Tom Green (University of Cambridge)
A Real Mahaatman: Swami Vivekananda and Friedrich Max Müller’s representation of Ramakrishna to the West

In 1896 Friedrich Max Müller and Swami Vivekananda exchanged correspondence before meeting at Müller’s house in Oxford. Müller was hoping to gain more materials for a book he aimed to publish on Ramakrishna; Vivekananda was beginning to realize that his ‘Master’, Ramakrishna, could help rather than hinder his efforts to spread his modernized brand of Hinduism in the West. In this paper I will explore what was at stake in this collaboration between the venerable Professor, who was seen by many as the world’s leading expert on Indian culture and religion, and the irrepressible Swami, who had already made his mark in America as the first Hindu missionary in the Western world.
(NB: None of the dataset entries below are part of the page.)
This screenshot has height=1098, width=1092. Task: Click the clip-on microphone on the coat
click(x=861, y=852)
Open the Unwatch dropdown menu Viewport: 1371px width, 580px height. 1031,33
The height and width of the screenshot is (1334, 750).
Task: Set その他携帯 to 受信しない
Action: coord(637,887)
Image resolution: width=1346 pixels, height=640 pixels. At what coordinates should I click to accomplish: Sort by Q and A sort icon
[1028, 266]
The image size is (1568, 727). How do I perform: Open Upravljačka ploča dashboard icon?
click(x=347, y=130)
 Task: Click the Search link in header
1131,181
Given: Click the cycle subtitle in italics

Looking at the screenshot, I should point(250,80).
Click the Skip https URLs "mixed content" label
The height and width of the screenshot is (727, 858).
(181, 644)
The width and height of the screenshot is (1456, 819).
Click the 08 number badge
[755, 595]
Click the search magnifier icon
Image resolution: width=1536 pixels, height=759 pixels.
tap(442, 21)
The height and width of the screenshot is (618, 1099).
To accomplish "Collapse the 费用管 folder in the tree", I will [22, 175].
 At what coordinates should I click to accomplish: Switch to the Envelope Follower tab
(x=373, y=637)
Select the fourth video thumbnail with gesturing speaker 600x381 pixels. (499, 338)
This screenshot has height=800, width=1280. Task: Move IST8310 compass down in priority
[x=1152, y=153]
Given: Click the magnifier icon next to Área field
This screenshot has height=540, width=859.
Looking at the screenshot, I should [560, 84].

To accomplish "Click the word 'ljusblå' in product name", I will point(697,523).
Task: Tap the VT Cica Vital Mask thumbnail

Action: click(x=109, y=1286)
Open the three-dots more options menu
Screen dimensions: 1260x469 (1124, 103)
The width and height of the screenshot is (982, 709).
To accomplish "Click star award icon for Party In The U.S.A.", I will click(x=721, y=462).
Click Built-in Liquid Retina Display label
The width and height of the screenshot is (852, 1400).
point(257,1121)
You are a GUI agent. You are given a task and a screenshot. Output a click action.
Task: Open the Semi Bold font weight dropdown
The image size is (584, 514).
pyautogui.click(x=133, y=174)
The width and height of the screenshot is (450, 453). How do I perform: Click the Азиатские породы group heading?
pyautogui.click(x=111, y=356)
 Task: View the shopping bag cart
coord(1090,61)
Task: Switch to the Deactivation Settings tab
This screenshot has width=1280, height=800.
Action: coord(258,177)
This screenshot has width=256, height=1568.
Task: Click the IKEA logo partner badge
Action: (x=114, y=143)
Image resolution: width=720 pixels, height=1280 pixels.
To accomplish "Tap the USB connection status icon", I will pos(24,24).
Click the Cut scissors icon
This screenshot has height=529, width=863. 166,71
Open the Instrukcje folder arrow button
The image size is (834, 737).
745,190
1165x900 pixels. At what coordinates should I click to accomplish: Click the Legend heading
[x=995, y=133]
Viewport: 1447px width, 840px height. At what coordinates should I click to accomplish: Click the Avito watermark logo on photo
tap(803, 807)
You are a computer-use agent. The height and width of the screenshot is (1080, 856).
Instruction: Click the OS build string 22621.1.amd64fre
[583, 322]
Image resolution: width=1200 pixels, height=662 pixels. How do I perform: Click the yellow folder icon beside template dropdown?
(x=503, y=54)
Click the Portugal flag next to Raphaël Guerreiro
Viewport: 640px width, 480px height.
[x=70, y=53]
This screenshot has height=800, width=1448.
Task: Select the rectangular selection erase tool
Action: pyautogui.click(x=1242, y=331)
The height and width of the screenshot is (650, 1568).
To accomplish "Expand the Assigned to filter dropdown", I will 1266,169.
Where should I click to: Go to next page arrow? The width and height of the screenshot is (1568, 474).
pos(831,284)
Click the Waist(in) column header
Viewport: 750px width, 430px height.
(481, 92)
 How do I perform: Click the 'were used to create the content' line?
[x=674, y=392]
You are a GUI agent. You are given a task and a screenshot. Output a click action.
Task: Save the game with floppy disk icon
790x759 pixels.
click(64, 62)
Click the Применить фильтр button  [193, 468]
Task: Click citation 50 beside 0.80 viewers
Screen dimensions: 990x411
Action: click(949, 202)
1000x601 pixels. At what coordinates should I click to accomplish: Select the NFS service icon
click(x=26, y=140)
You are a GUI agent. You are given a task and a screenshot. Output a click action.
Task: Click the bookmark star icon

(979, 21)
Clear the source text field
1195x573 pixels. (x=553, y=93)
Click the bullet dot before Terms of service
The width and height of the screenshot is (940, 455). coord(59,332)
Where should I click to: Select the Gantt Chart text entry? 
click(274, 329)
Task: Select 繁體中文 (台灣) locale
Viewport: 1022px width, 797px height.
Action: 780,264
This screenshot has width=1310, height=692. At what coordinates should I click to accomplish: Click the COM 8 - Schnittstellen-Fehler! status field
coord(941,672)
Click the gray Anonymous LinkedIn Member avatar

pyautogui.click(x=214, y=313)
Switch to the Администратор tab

In particular I will argue that Müller and Vivekananda were united by their desire to depict Advaita Vedanta as the ‘authentic’ religious tradition of India to audiences in Britain who had perhaps been swayed by the populist esotericism of Madame Blavatsky. Ramakrishna was thus portrayed by Müller as a real ‘Mahaatman’ in opposition to the Himalayan sages supposedly consulted by the theosophists, and Vivekananda was able to bring to audiences in Britain the image of Ramakrishna as the universalist teacher of Vedanta.